Of course, the biggest reason for the success of Treasury futures was price transparency. It enhanced competition, and almost immediately telescoped the bid/ask spread down to 1/32. Treasury futures, being basis substitutes for their underlying government securities, resulted in bid/ask spreads for Treasury bonds and notes shrinking to match the narrower spreads on futures contracts. Primary dealers were dragged kicking and screaming from behind their shroud of price secrecy into the light of day where they had to match this tighter market or lose their business.

I estimate Treasury futures have saved market participants $200 billion in transaction costs and new issuance slippage. Not surprisingly, the primary dealers want that money back! And it would be naïve to think they would not continually be pushing non-competitive practices at the exchanges and the Commodity Futures Trading Commission in an attempt to get it back. They have literally billions of reasons to do so.

Today’s dealer sponsored non-competitive initiatives include block trading, call-around markets and “fungibility.” They are all attempts to reroute futures contracts away from the price transparent futures markets, towards the more opaque pricing dealers enjoy in a negotiated market. So far they have not been successful, but what happens when order flow is allowed to trade away from the central market at prices above or below the current market? Those thousands of futures market participants, who have driven bid/ask spreads to the narrow levels we enjoy, will lose confidence in price. The price they see trading in the central market may not be the best price. What then?

The more damage the dealer community can do to the certainty of price, the more the central market participants will have to widen their bid/ask spreads to accommodate their increased risk.

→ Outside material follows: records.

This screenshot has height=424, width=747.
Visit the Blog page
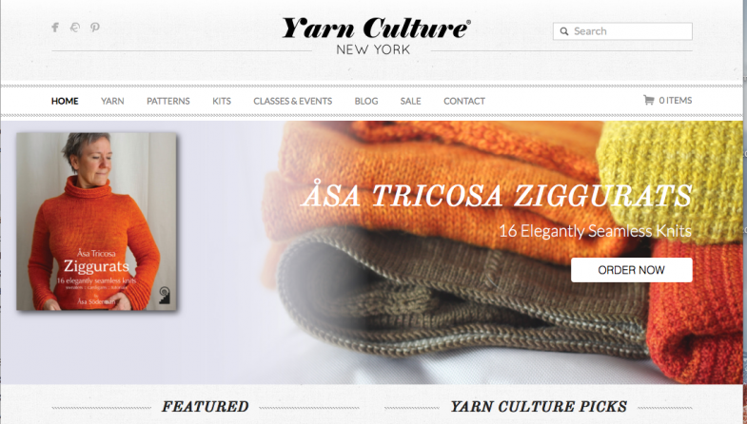pyautogui.click(x=366, y=101)
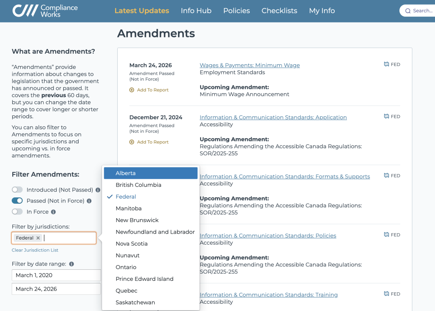Viewport: 435px width, 311px height.
Task: Click plus icon for March 24, 2026 report
Action: point(132,90)
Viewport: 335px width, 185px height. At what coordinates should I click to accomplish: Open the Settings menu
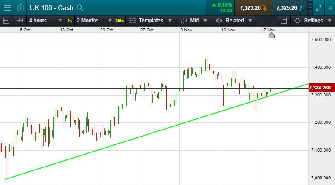312,21
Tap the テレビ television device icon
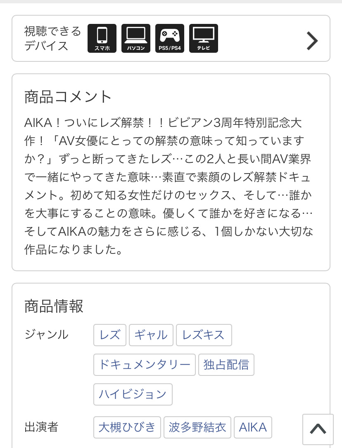 tap(204, 38)
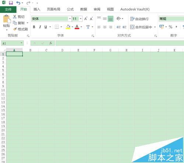Toggle Bold formatting
The width and height of the screenshot is (184, 163).
[x=34, y=27]
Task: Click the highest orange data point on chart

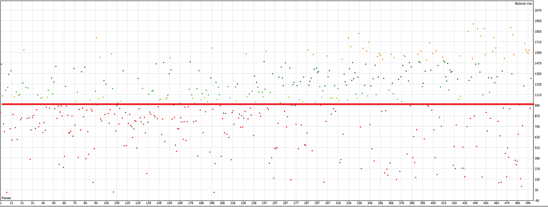Action: 473,24
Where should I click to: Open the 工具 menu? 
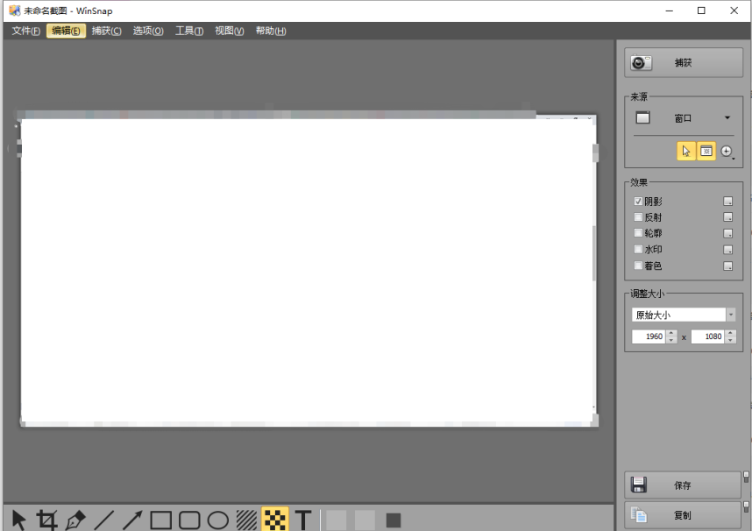point(188,31)
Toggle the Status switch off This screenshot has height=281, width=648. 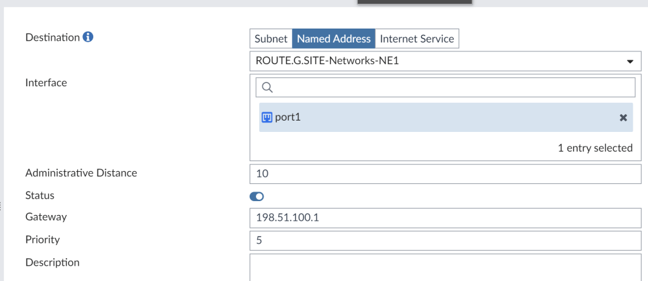tap(257, 196)
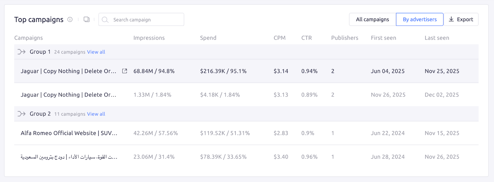
Task: View all 11 campaigns in Group 2
Action: pos(96,114)
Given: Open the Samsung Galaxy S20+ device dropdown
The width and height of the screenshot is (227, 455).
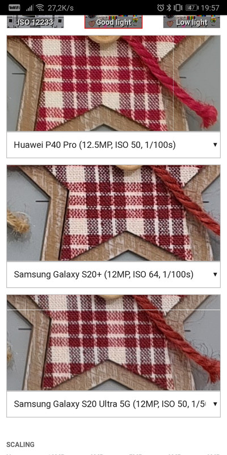Looking at the screenshot, I should (114, 274).
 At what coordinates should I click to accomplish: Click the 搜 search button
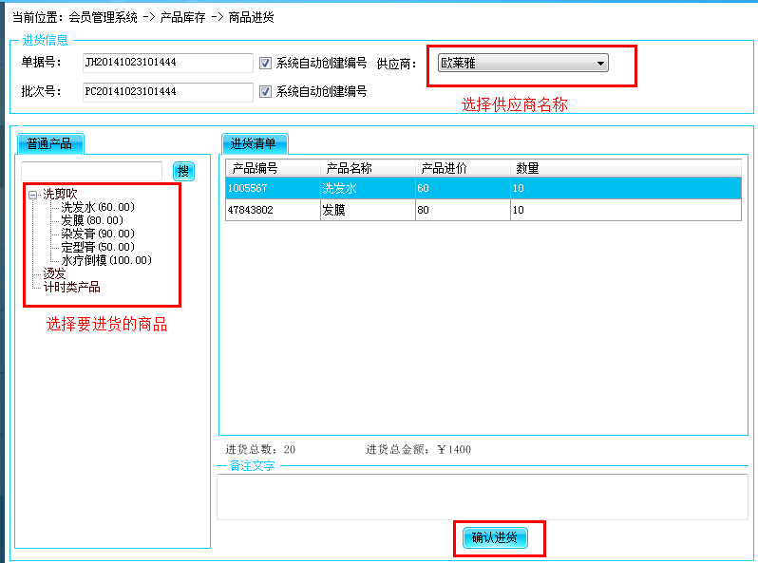tap(183, 172)
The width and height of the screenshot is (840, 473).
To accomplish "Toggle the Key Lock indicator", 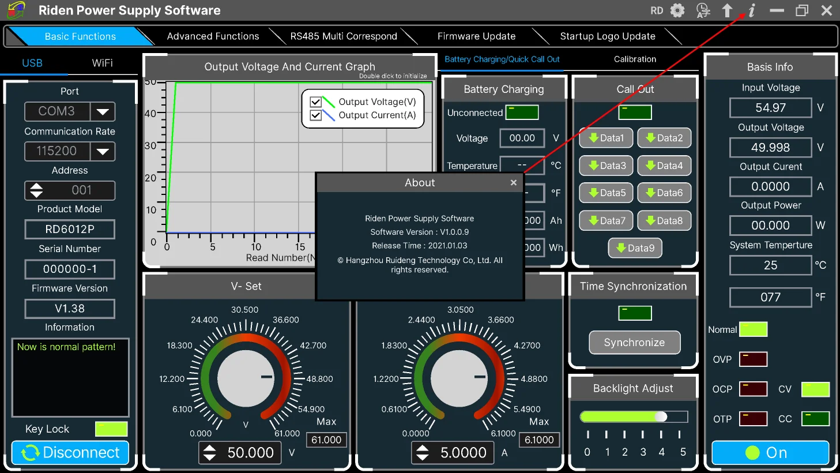I will coord(111,429).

And while the overall market is damaged and volume is reduced, dealers will not mind. Their share of volume and their profit margin on negotiated transactions with their customers will only increase, and we will soon be right back where we were before the futures market messed up a very profitable dealer business.

It was the intergalactic economist, Yoda, who said, “Once you start down the dark path…consume you, it will.”

Make no mistake, when we destroy price discovery, we are destroying the central futures market’s most valuable asset. CME Group management may boast of the exchange’s marvelously constructed clearing and execution capabilities, the spotless record for guaranteeing contract performance and the value of risk transference; but it is price that has brought all these competing hedgers, traders, dealers, non-dealers, investors, risk managers and speculators to this one place.

The advantage the central market enjoys over every other market is price, period. Financial futures were not just an innovation, it was a revolution and those who benefited from the previous model would love to have it back.

Bill Dudley has more than 40 years experience trading both cash and futures government securities. He worked as an institutional government securities salesman with Merrill Lynch from 1967 to 1977 and later traded futures at the CBOT, specializing in trading the cash/futures bond basis. Currently he writes a syndicated humor column.